As the night gets darker so do her questions. She says, 'If you weren't in your chair, how would you move?'

'What do you mean?' I roll over in the bed so I can rub against her, pressing close.

'I mean, well, would you crawl around? What could you do?'

'I couldn't really crawl, like, up on my knees. I could pull myself along though. My arms are pretty strong.' I feel her shiver against me.

She swallows slowly, and then says, 'So, sort of on your belly?'

'Yes, just like that.'

'I'd like to see you doing that.'

'Why?' I say with a teasing smile. Because, of course, I know why.

'I just would. Show me.'

So I do. Suddenly the lights are on and I'm in my chair, heading into the living room where there is most floor space. I let her gently help me on to the carpet and watch me drag myself across the floor on my stomach, the best I can. I'm still naked and I feel utterly vulnerable. My whole world contracts. I suddenly feel this strange wave of sensation. I am utterly dependant on Mary right now. And I like it. It's everything I shouldn't like, but I do. I feel like I need this. Like I'm addicted to her. And her bizarre way of thinking.
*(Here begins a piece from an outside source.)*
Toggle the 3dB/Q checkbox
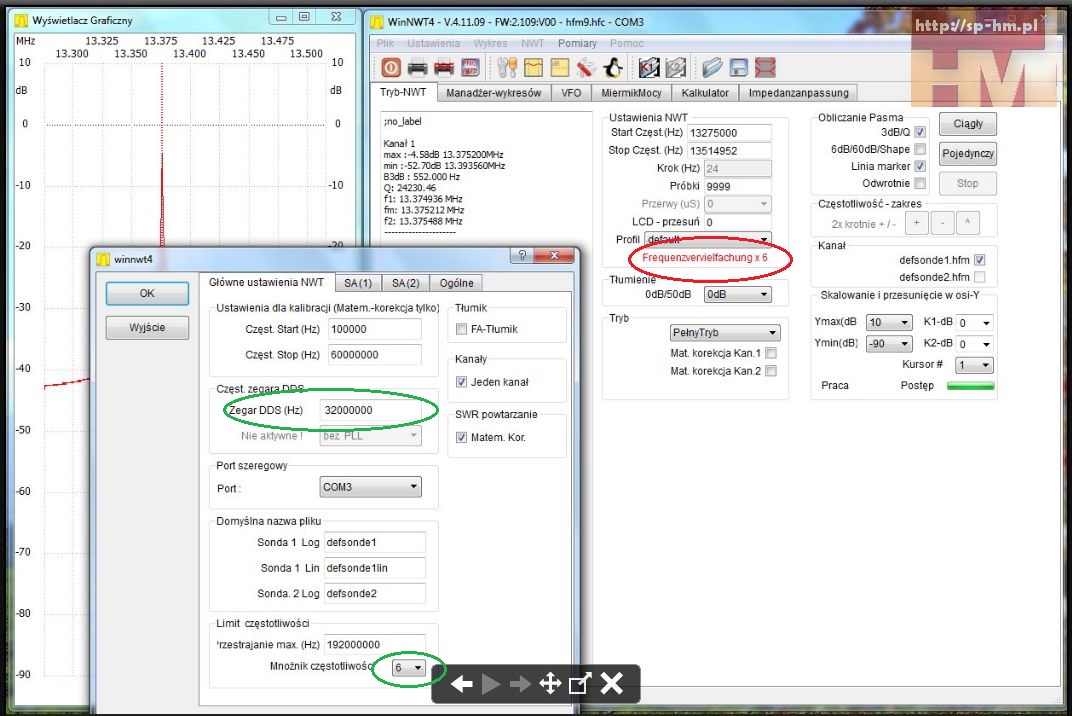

I'm crawling for her. A weird little fucked up creature dragging itself across the carpet. And, god, I really shouldn't like this so much. It's every kind of objectification. But sparks of arousal are flying all over my body. I can scarcely tell which parts of me are which. I want to scream at her for her to take me. Use me. Make me into a mere thing. I want her to stride across the floor to me and fuck me. Force herself inside me. Own me.

But I don't. I don't because even in my own zoned out state I can tell she's lost in her own rapture. She wouldn't even hear me. 'Tell me why you're doing that,' she says, as she stares at me crawling, squirming on the floor, her voice so ragged it's barely recognisable.

'For you.'

'No, no, tell me why you have to move like that.'

I change my path and start to drag myself towards her, meeting her eyes from way down on the floor. 'Because I can't get up.'

I can tell how much this is turning her on and it arouses me to see her almost frozen to the spot with desire. My cock is so painfully hard now – burning against the carpet as I continue towards her.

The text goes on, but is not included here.